I have received some feedback about my proposal, and I will try to address the doubts about it. The word simplistic means that it is reductionist: not all the elements are there. It makes it more understandable and crispy. Not doing so will add much further detail very quickly making complexity appear in the process.

If you read carefully, the entries say “simplistic view” meaning that the view is reductionist, not the whole approach.

Why a reductionist view?

As I talk here about a BP-project, I have chosen to retain only three roles. This might be inconvenient for large projects, since the Information Architect, the platform specialists, process owners and other people should participate. Let me say that I focus first on the essential roles only, and that I will introduce other people as soon as the basic model will be described completely. Secondly, the 3 essential roles we cover are the ones that allow to create the Business Process Model. Other roles will allow us to integrate it with the SOA via the web services, know all the details of the information to be exchanged, add the security constraints and the specifics of the exchange protocol, etc. but this is not the core of what we aim to do.

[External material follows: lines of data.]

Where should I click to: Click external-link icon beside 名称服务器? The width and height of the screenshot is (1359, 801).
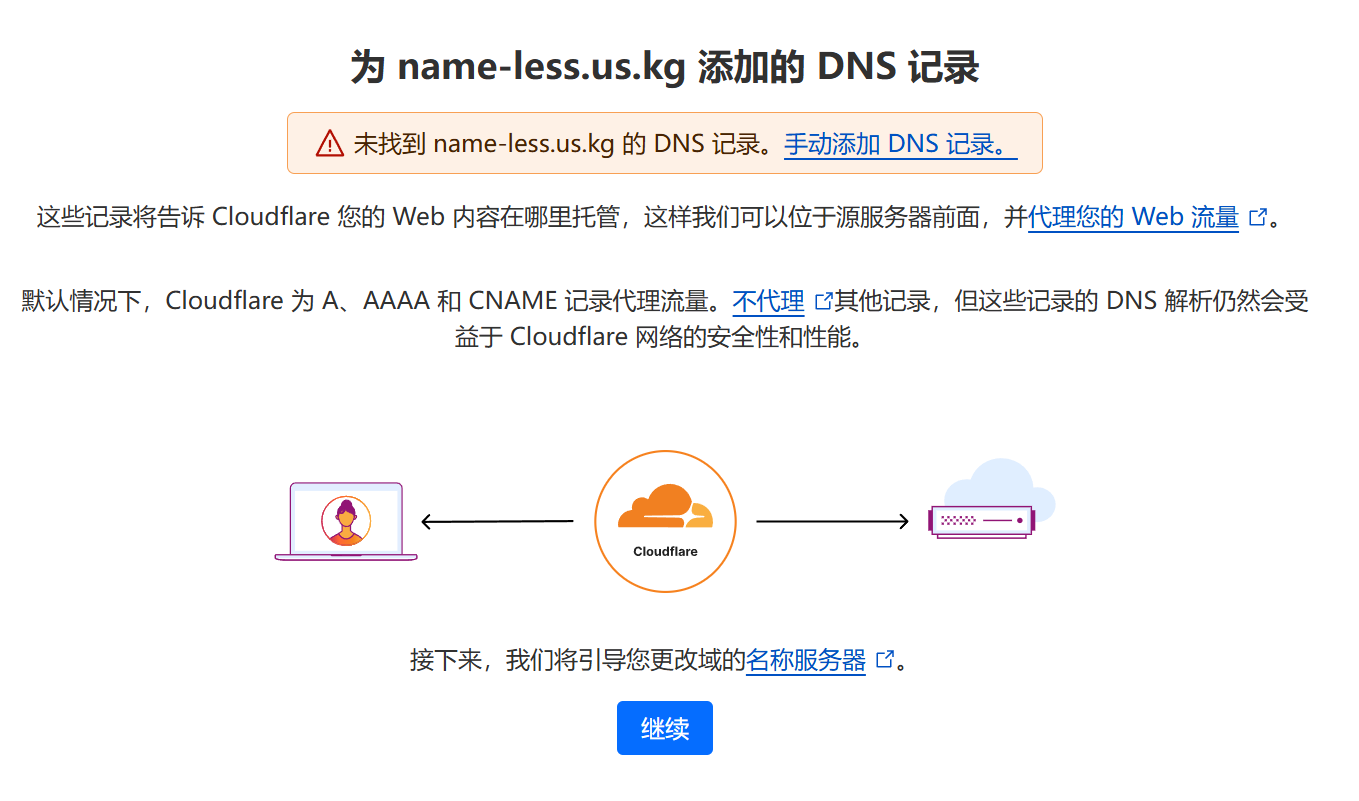(x=884, y=660)
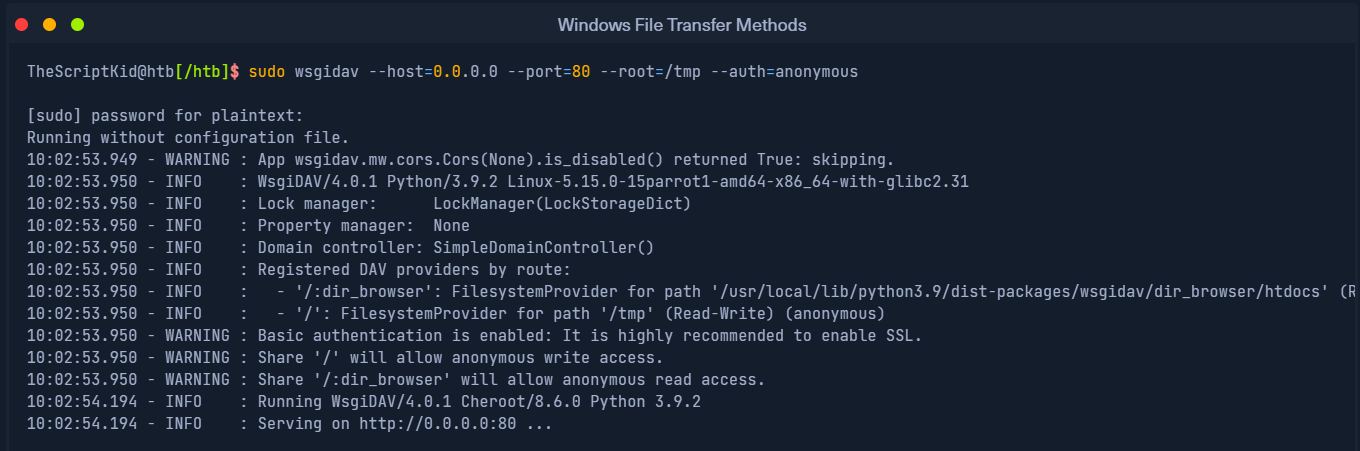1360x451 pixels.
Task: Click the Windows File Transfer Methods title
Action: (681, 24)
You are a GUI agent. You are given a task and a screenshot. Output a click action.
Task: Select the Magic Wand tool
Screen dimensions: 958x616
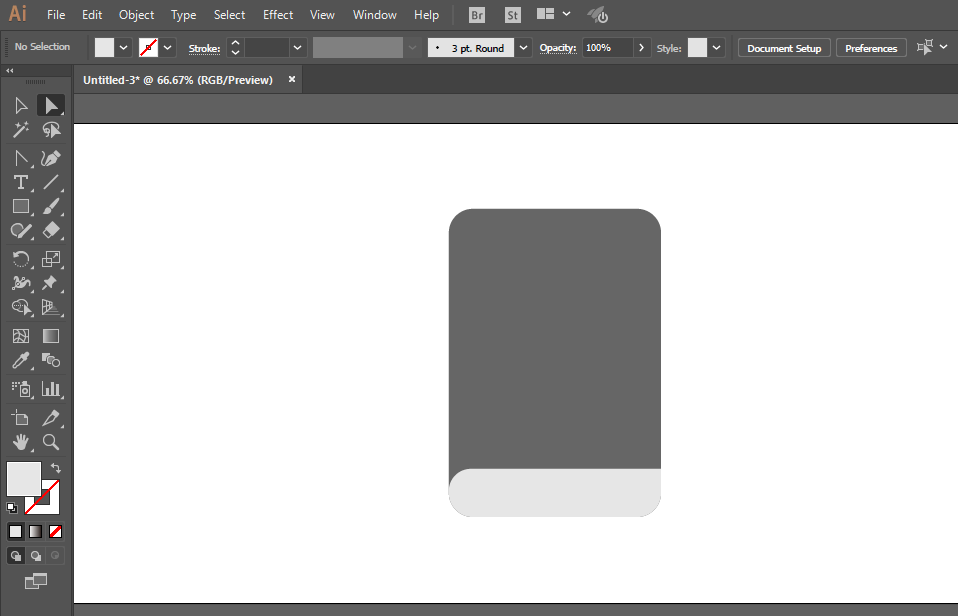[x=21, y=130]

In short, I know no other methodology that can be explained without a basic model. I expect no to create something more complex.

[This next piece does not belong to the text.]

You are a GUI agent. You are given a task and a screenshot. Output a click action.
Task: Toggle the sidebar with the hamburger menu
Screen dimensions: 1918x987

Is it formalized or peer-2-peer?

As many have already understood, this methodology is neither completely RUP-like, nor totally eXtreme-oriented. This attempts to be just a
good, effective combination of both; our goal is to remain eclectic, open to both improvements and customization.

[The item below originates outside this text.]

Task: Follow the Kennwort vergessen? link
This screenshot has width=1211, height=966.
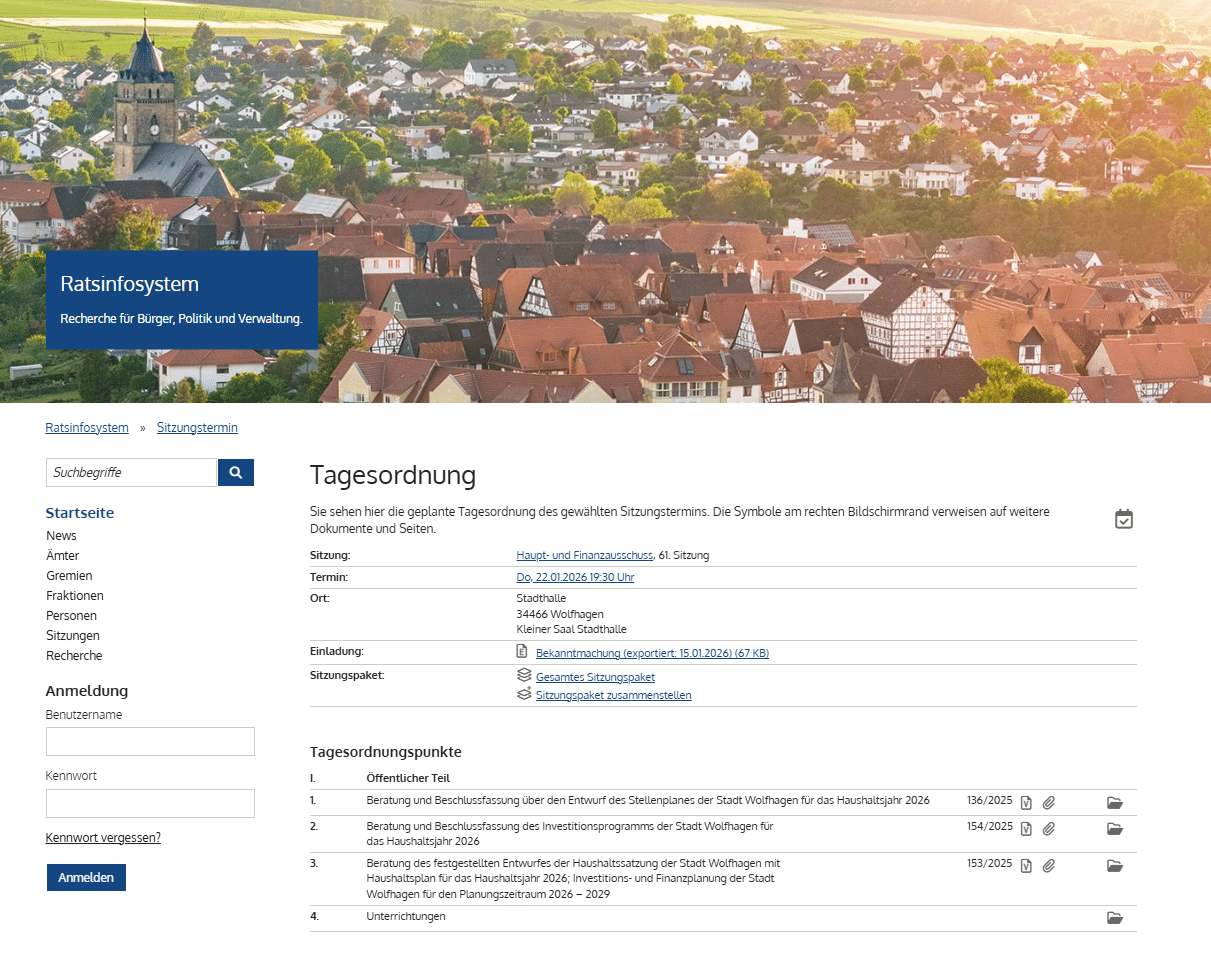Action: pyautogui.click(x=103, y=838)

Why RUP? Because it merges the best practices that have been compiled in many years and with experience accumulated in different domains, people know it, and even if the name is as generic as to mean nothing in particular, it also sells because it is as generic as to mean many things –including quality– to many people (It is just that I’m tired of meeting people that demand RUP, and later they show they know not much about it… but the word makes people calm… wow!)

Why eXtreme? Since we want models/code to be executed and validated in short loops, and to think about testing even before modeling, and to guarantee the quality during the execution… there is no other choice.

How many other roles, then?

Each role can be split onto 2-3 roles each, that may be often performed by 1-5 persons each. In really small projects you can find all three roles made by a single person. Of course I will talk about this in a future entry. Please be alert.